It may sound incredible, but building a simple prototype with a significant part of the requirements described above, is quite straightforward. There is solid documentation from Google and JetBrains with multiple examples. None of them includes local inference but it’s a matter of time that those two worlds converge.

The current implementation contains a simple screen for downloading the model from a static link, changing some parameters and prompting the downloaded model. It demonstrates the notification engine can ‘think locally’ before speaking. The output is a text and a notification message.

Prototype snapshots

Reflections & Trade-offs:

The Koog framework is overkill for a simple operation like querying a model: Before using agents, it’s better to find the simplest solution possible, and only increasing complexity when needed. But this project is a base for learning and experimentation; future versions will earn the additional structure.

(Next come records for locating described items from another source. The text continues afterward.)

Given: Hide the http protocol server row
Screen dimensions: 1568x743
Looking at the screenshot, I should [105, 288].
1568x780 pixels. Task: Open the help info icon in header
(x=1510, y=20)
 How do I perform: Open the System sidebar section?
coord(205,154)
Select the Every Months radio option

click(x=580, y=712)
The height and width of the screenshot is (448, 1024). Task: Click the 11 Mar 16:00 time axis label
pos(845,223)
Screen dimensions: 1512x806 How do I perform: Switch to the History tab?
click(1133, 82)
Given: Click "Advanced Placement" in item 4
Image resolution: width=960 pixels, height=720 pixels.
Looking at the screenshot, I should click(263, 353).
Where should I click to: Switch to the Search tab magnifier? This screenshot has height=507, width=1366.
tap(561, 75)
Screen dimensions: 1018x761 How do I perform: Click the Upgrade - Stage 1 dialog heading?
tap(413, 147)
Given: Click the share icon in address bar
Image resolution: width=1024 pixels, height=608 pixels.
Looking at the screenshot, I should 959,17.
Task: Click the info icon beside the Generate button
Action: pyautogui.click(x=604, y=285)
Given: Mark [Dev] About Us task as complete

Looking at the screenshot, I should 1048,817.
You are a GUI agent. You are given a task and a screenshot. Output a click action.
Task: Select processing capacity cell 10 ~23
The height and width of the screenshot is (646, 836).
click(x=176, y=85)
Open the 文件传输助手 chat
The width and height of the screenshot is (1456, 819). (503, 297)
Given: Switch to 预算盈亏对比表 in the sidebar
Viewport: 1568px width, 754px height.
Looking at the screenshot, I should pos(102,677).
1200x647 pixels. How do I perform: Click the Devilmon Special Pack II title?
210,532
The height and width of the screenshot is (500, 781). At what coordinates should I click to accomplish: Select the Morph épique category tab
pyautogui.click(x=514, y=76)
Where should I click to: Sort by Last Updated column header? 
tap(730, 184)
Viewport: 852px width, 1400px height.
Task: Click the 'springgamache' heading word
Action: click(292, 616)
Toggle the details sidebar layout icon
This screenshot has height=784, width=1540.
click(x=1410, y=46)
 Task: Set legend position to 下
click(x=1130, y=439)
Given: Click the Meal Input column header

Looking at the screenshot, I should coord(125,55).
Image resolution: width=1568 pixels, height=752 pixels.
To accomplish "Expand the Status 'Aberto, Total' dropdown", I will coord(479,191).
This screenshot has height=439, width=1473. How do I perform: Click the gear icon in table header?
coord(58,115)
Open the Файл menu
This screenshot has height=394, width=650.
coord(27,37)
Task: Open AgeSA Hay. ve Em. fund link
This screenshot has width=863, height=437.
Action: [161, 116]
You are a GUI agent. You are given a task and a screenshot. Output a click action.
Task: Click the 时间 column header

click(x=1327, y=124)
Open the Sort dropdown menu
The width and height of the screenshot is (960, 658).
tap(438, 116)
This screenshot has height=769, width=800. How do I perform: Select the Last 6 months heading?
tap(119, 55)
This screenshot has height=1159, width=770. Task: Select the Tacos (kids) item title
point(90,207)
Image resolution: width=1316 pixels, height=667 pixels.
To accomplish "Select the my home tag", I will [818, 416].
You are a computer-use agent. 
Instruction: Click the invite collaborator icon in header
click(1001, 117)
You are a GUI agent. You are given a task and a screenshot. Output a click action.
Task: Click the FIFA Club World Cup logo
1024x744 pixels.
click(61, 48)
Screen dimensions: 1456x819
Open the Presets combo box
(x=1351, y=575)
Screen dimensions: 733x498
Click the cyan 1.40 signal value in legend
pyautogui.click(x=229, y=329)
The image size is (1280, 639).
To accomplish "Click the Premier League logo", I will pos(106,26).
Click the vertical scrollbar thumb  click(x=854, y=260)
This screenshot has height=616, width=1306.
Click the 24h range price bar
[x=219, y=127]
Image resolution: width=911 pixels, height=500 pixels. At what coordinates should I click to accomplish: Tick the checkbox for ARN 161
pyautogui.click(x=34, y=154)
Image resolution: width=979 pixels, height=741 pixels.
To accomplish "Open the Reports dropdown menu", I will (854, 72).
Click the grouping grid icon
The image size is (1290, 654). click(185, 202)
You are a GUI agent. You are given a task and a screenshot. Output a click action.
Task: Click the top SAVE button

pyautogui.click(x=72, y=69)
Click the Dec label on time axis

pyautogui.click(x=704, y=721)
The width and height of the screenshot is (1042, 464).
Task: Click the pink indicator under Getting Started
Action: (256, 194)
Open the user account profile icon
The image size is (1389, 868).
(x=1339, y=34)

The integration of MediaPipe inference and Koog isn’t smooth: MediaPipe LLM inference is session‑based, and model initial load is slow, typically happening in the background. On the other hand, Koog samples assume always‑alive remote APIs. A practical fix is to bind MediaPipe’s session lifecycle to the app’s main activity (or a scoped service) and expose a readiness state to Koog.

The language model, even downloaded in background, is overkill just for pushing better messages: Absolutely, the model should serve multiple on‑device tasks to justify its footprint. Even in that case, output and performance testing is needed on different Android devices.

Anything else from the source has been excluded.